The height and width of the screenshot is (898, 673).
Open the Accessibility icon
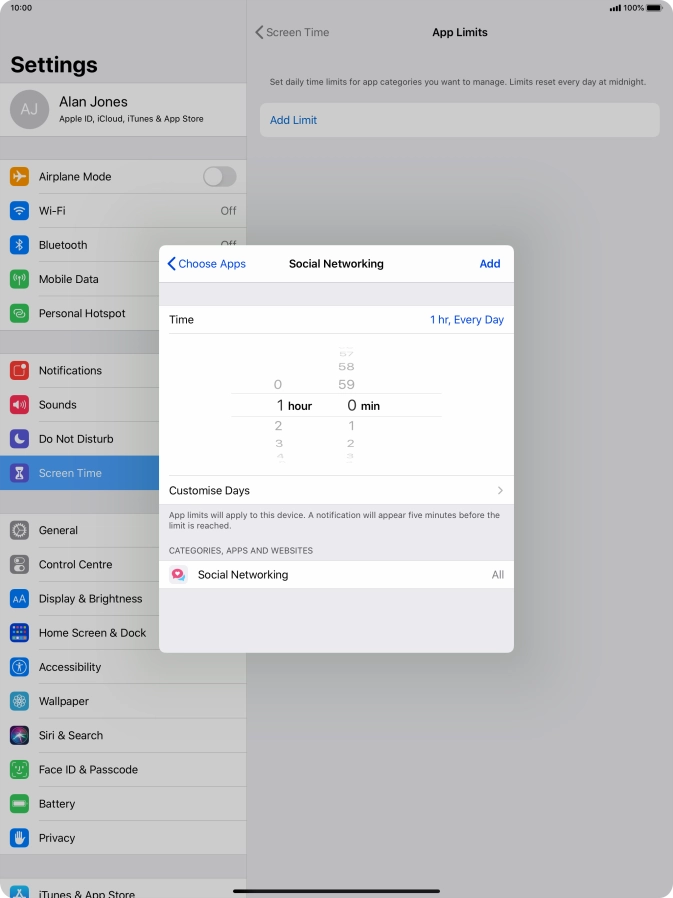tap(19, 667)
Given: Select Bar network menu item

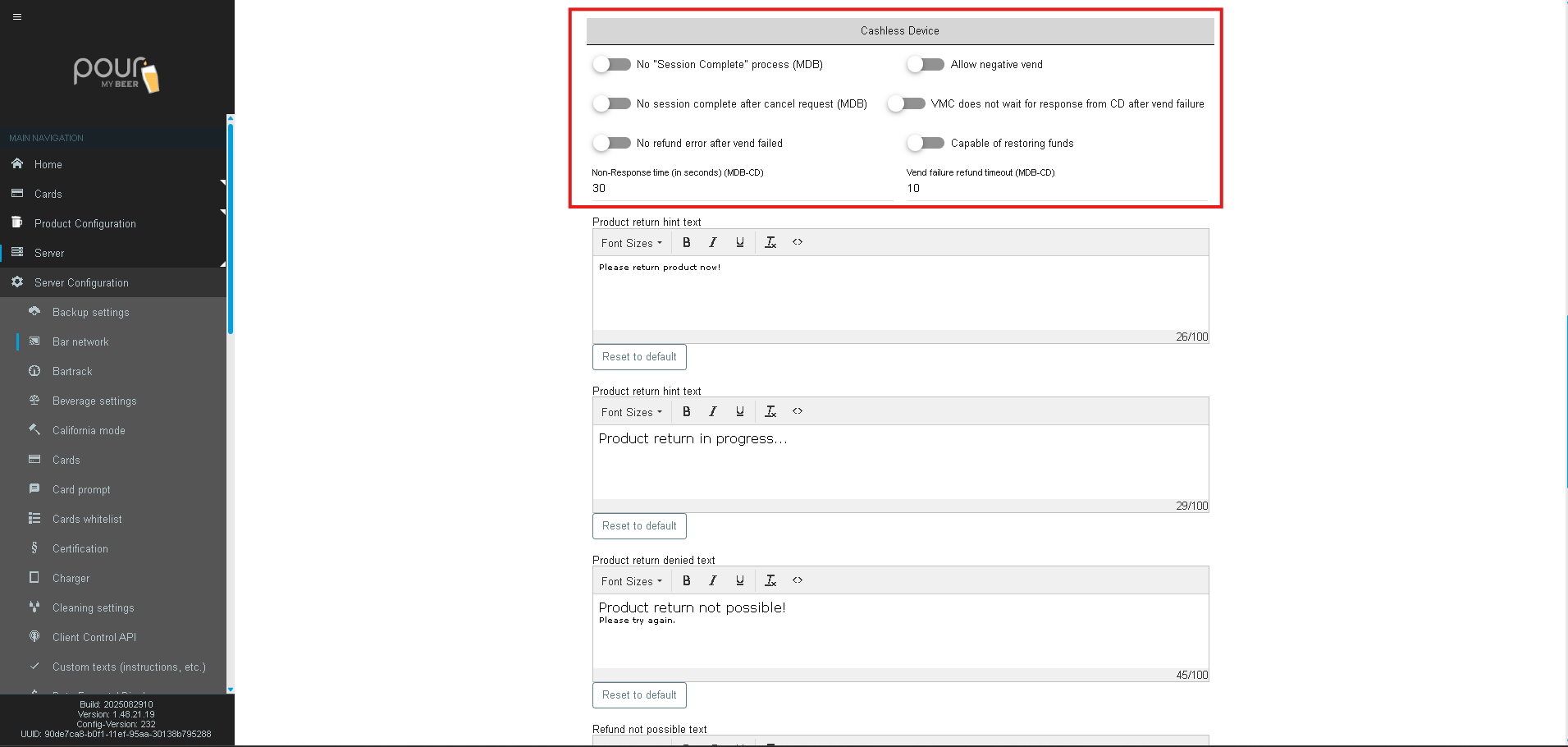Looking at the screenshot, I should click(80, 342).
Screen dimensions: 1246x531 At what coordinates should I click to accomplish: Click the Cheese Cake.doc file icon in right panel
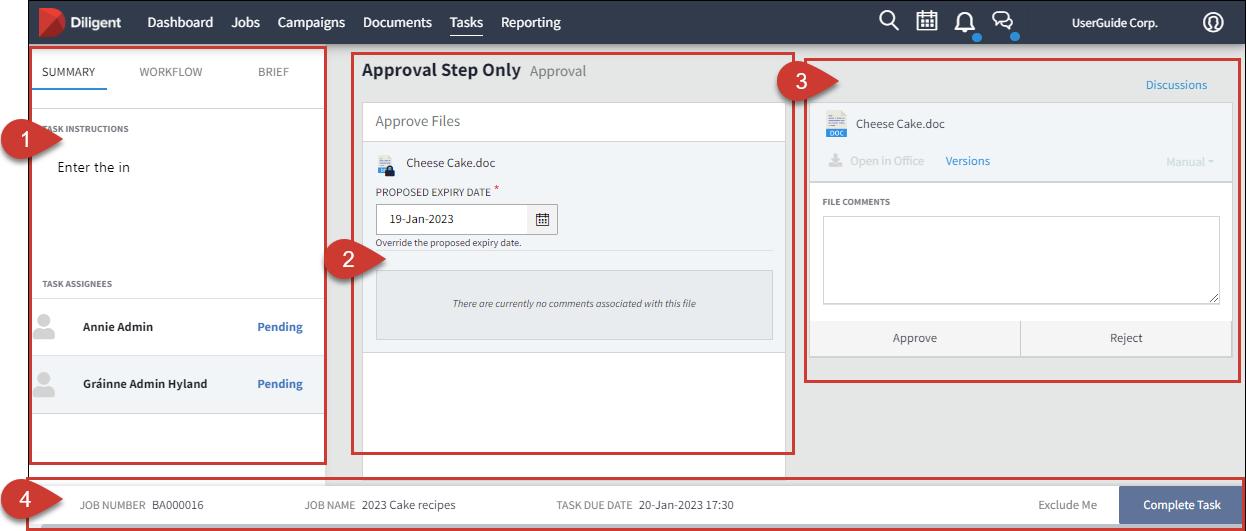coord(836,125)
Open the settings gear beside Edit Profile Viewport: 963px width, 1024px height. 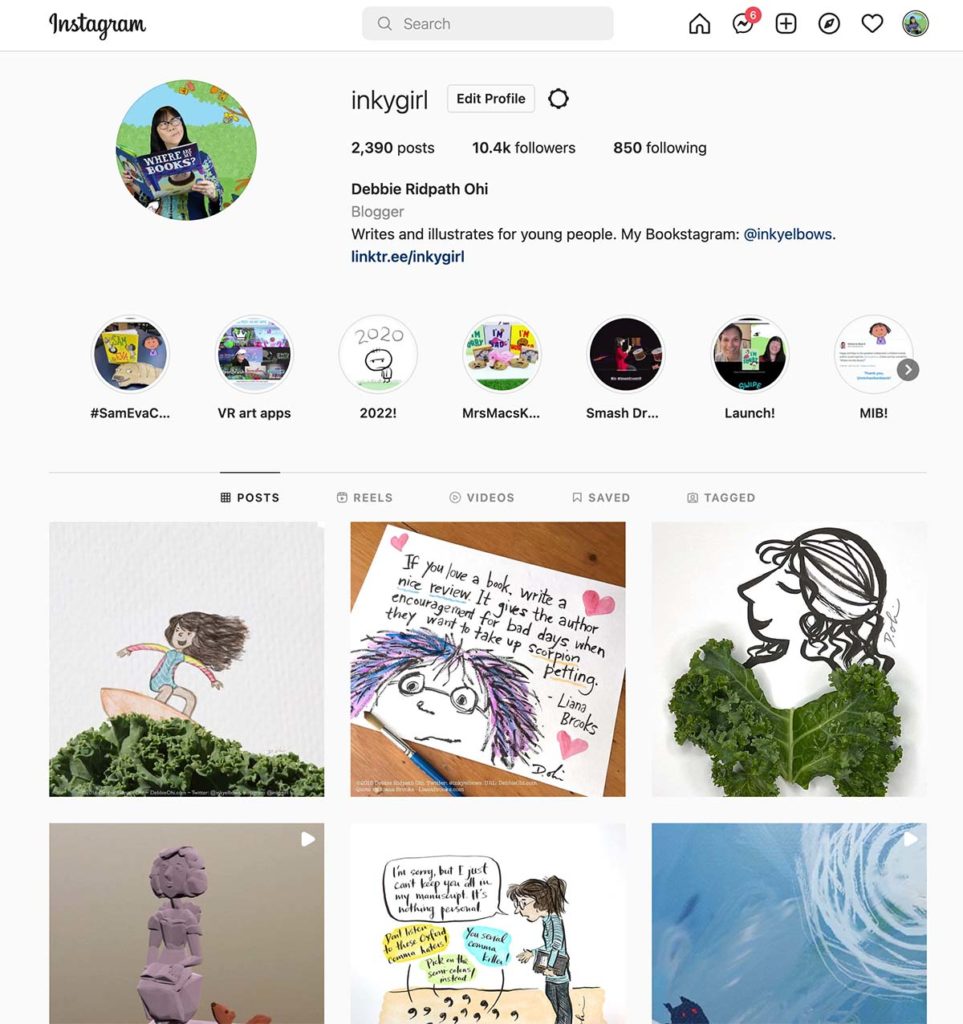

* * * *

* [Prompt]:
Using the data above, write out every line exactly, leaving the images behind.

* [The completed task]:
The height and width of the screenshot is (898, 673).
Open the Accessibility icon
tap(19, 667)
Given: Select Bar network menu item

Looking at the screenshot, I should click(80, 342).
Screen dimensions: 1246x531 At what coordinates should I click to accomplish: Click the Cheese Cake.doc file icon in right panel
coord(836,125)
Open the settings gear beside Edit Profile Viewport: 963px width, 1024px height. 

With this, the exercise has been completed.